European states have little in the way of experience to draw on, when dealing with the scale of today's challenges. 'Syria: The making and unmaking of a refugee state' by Dawn Chatty argues that lessons on absorbing and integrating refugee populations into Europe should, in fact, be drawn from Syrian history.
Emeritus Professor of Anthropology and Forced Migration at the University of Oxford, Chatty informs us that Syria has a history of taking in refugee populations, that stretches back millennia.
In the modern period, Circassians, Armenians, Russians, Kurds, Palestinians and Iraqis (to name a few) have made Syria their home.
The late Ottoman Empire (from the 19th century onwards) had to deal with its own refugee crisis, as various nationalist forces sweeping the continent forced millions of European Muslims out of their homelands.

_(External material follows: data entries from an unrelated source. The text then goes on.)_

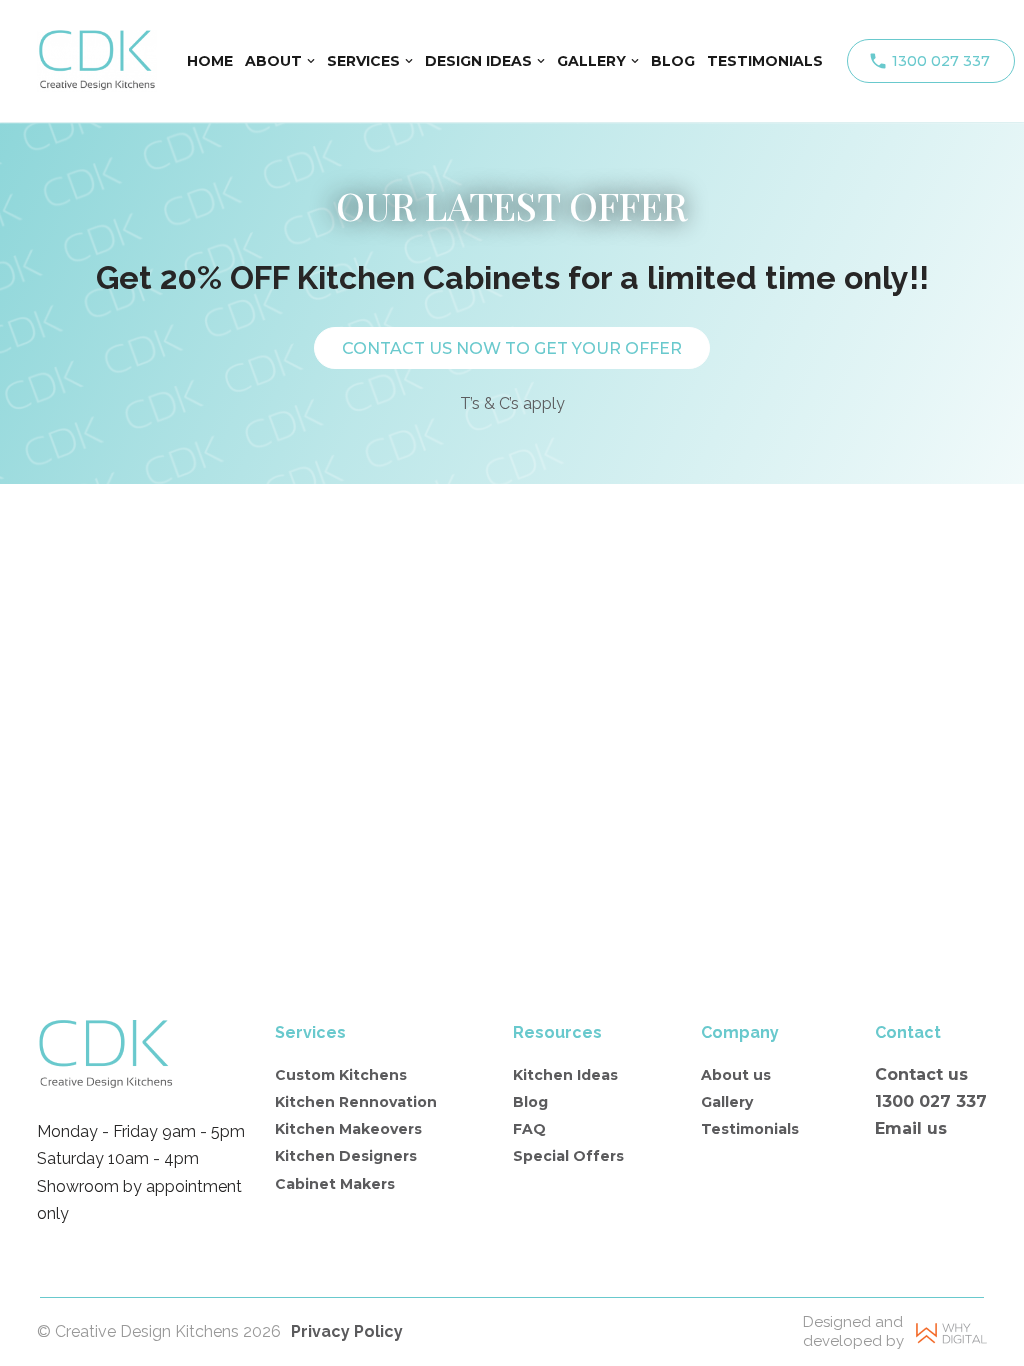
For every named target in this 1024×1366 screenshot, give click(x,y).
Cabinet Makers (335, 1184)
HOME (210, 61)
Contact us (921, 1074)
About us (736, 1075)
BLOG (673, 61)
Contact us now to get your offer (512, 348)
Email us (911, 1128)
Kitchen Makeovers (348, 1129)
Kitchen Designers (346, 1156)
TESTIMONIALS (765, 61)
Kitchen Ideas (565, 1075)
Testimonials (750, 1129)
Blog (530, 1102)
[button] (311, 61)
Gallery (727, 1102)
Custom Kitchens (341, 1075)
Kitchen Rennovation (356, 1102)
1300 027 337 (941, 61)
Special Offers (568, 1156)
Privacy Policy (347, 1331)
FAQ (529, 1129)
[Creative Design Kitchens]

The 1821-1830 Greek War for Independence from the Ottoman Empire caused an influx of Greek Muslim refugees who the Ottomans had to resettle.
The Ottomans settled thousands of Circassians in the Syrian Golan Heights because they reasoned it was the easiest place for them to integrate |
According to Chatty, the Ottomans created al-Muhajreen (the migrants) neighbourhood in Damascus to help house Greek Muslims from Crete. However, as the century went on more and more Muslim populations began crossing into the Ottoman frontiers.
As the Russian empire expanded in the Caucasus and Eastern Europe, the Ottomans realised they needed an organised response to millions of people being displaced.
In 1857, the Ottoman government issued a refugee code to help better organise local authorities in dealing with their refugee crisis.
The code stated refugees would have freedom to worship, whatever their faith, and they were permitted to set up places of worship. The code also promised land to immigrant families/groups and when news of this code spread through Europe, not only Muslims, but Christians from as far afield as Poland and Germany began flooding the Ottoman government with applications and requests for asylum.
The number of applications plus high numbers of refugees entering the Empire led the Ottoman government to set up the General Administration of Immigration.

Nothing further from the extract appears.